**Task goal**
Exactly the lines from the one containing "1562x508 pixels. At" through the end of the data, and nothing more, should be retyped; pictures stay out.

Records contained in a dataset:

━━━

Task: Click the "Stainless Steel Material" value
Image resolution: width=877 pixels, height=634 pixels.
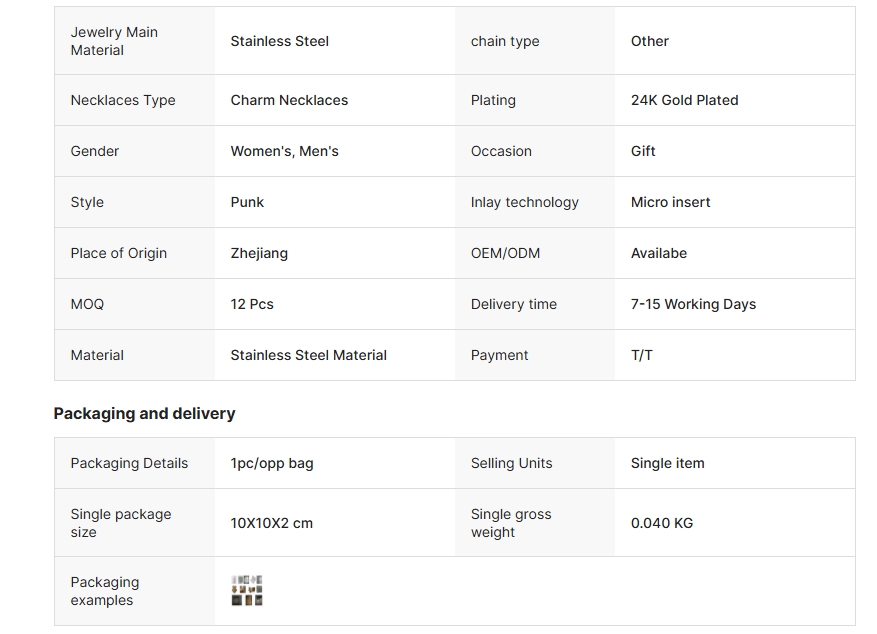Action: [x=308, y=355]
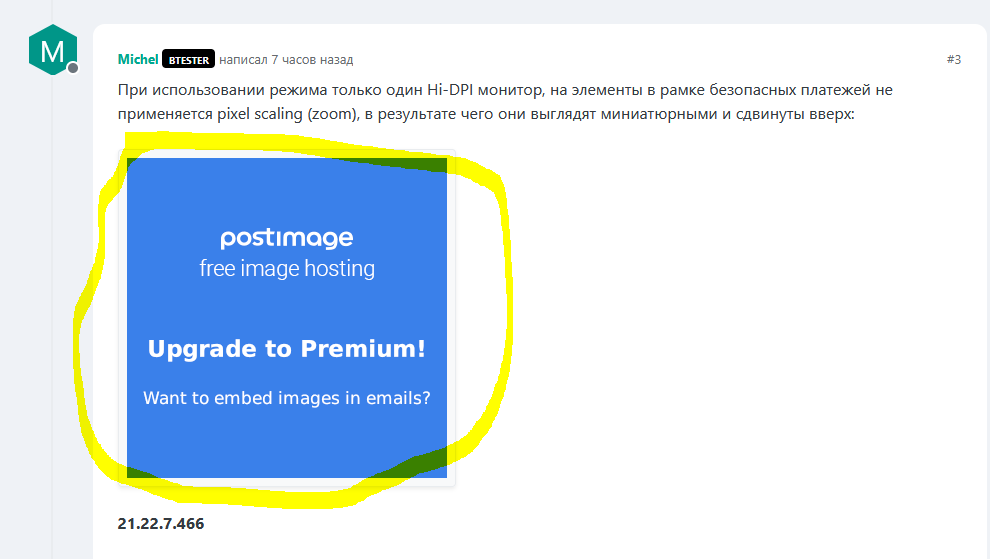Image resolution: width=990 pixels, height=559 pixels.
Task: Click the word 'Hi-DPI' in the post
Action: (x=450, y=90)
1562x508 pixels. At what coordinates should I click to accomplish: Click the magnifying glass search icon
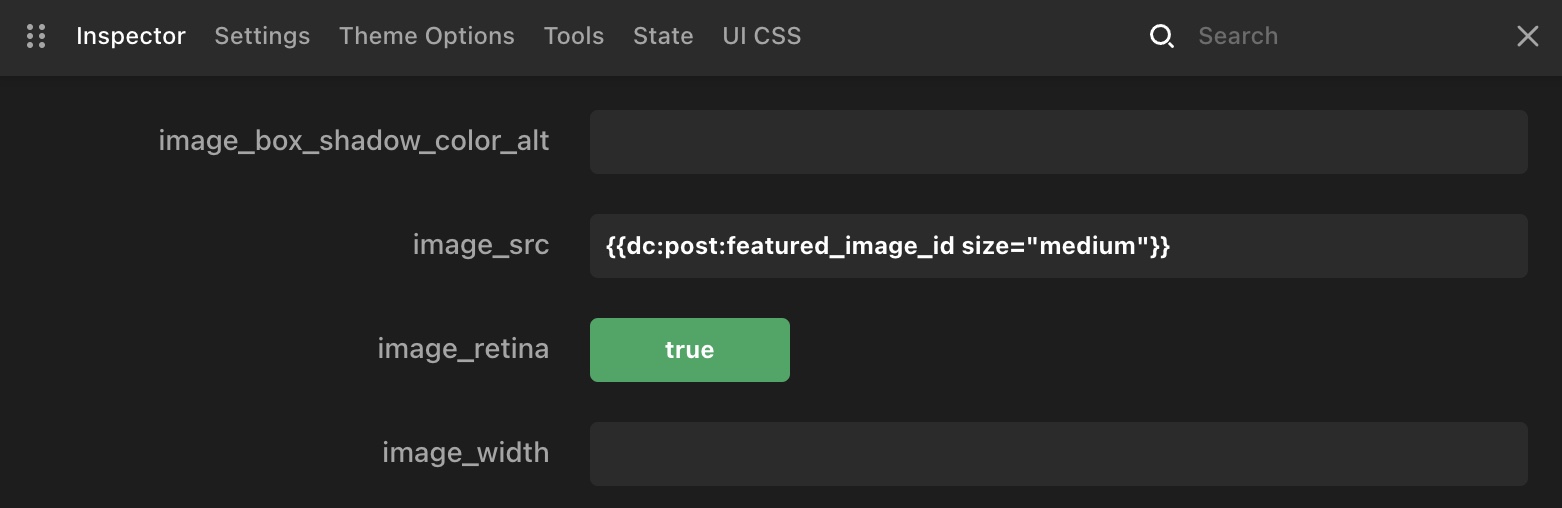pyautogui.click(x=1161, y=37)
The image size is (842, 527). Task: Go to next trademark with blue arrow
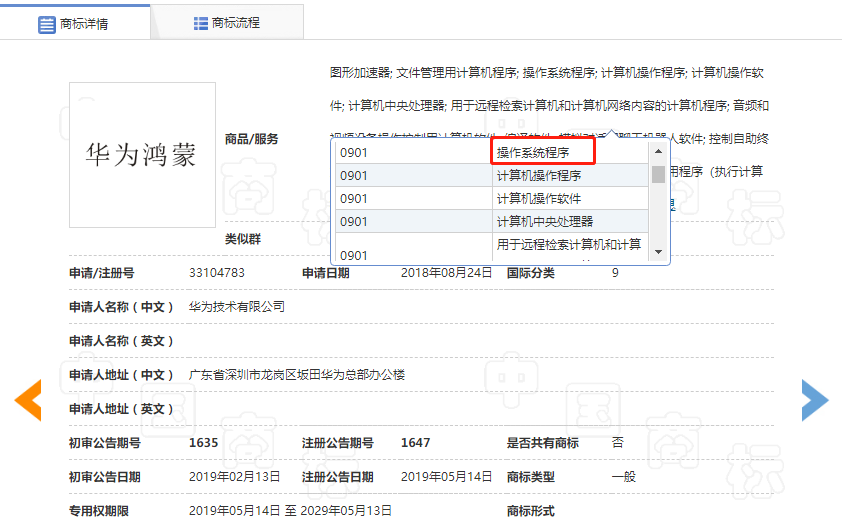pos(815,400)
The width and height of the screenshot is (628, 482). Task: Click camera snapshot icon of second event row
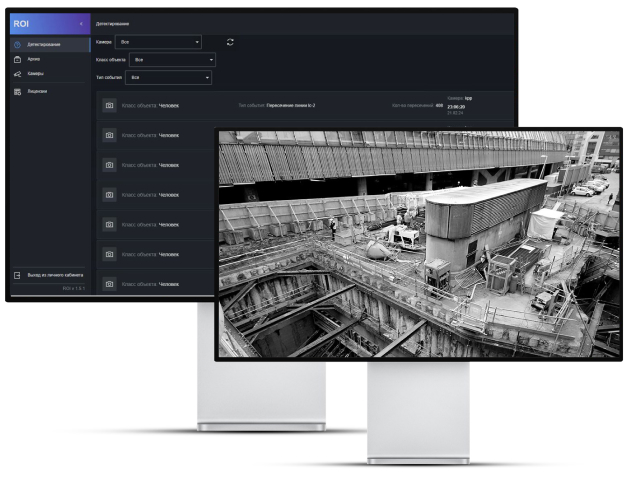[x=109, y=135]
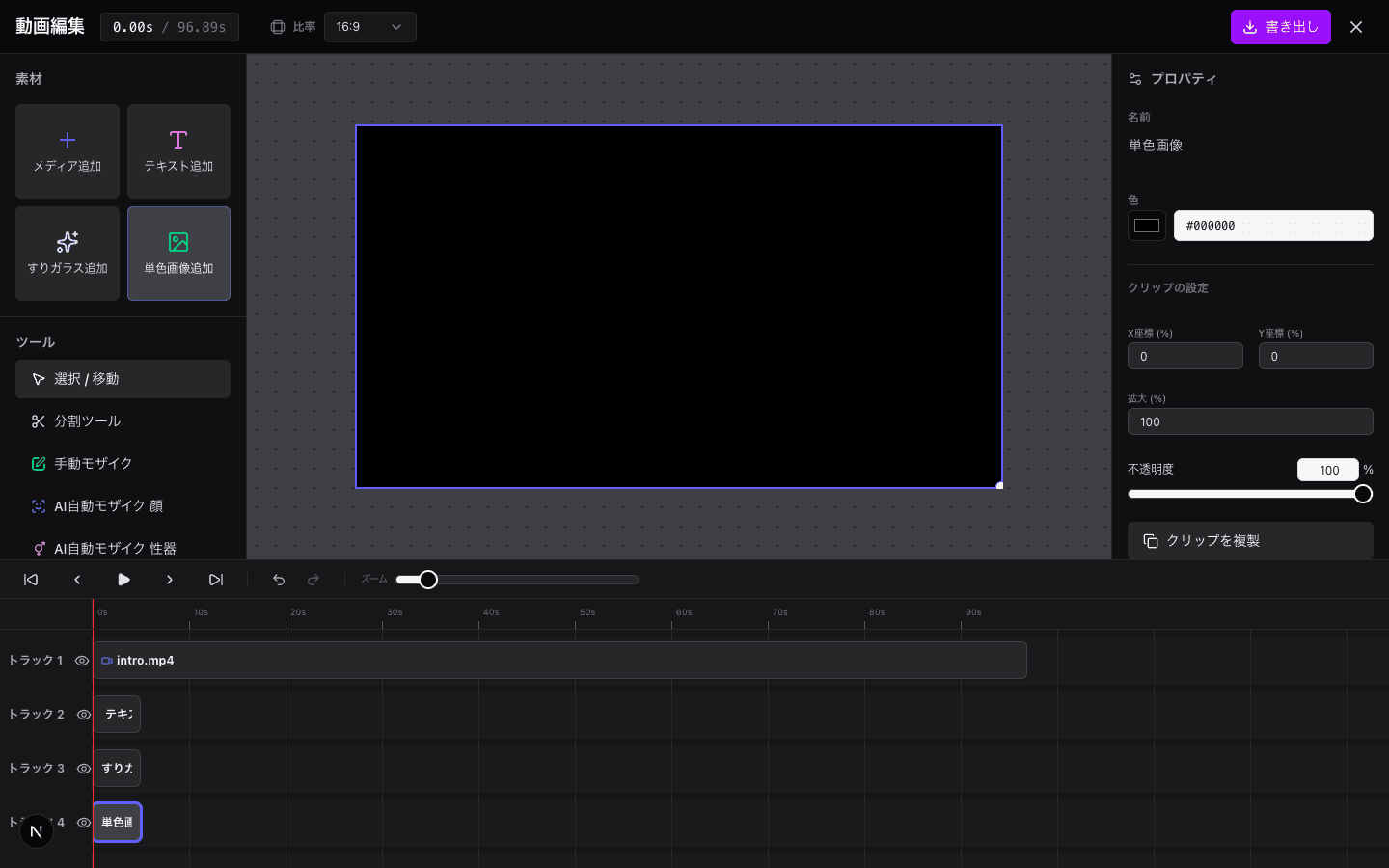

━━━

**Answer to this exercise**
1562x508 pixels. At what coordinates should I click to accomplish: Click the magnifying glass search icon
pyautogui.click(x=1161, y=37)
The image size is (842, 527). Task: Go to next trademark with blue arrow
pos(815,400)
The width and height of the screenshot is (628, 482). Task: Click camera snapshot icon of second event row
[x=109, y=135]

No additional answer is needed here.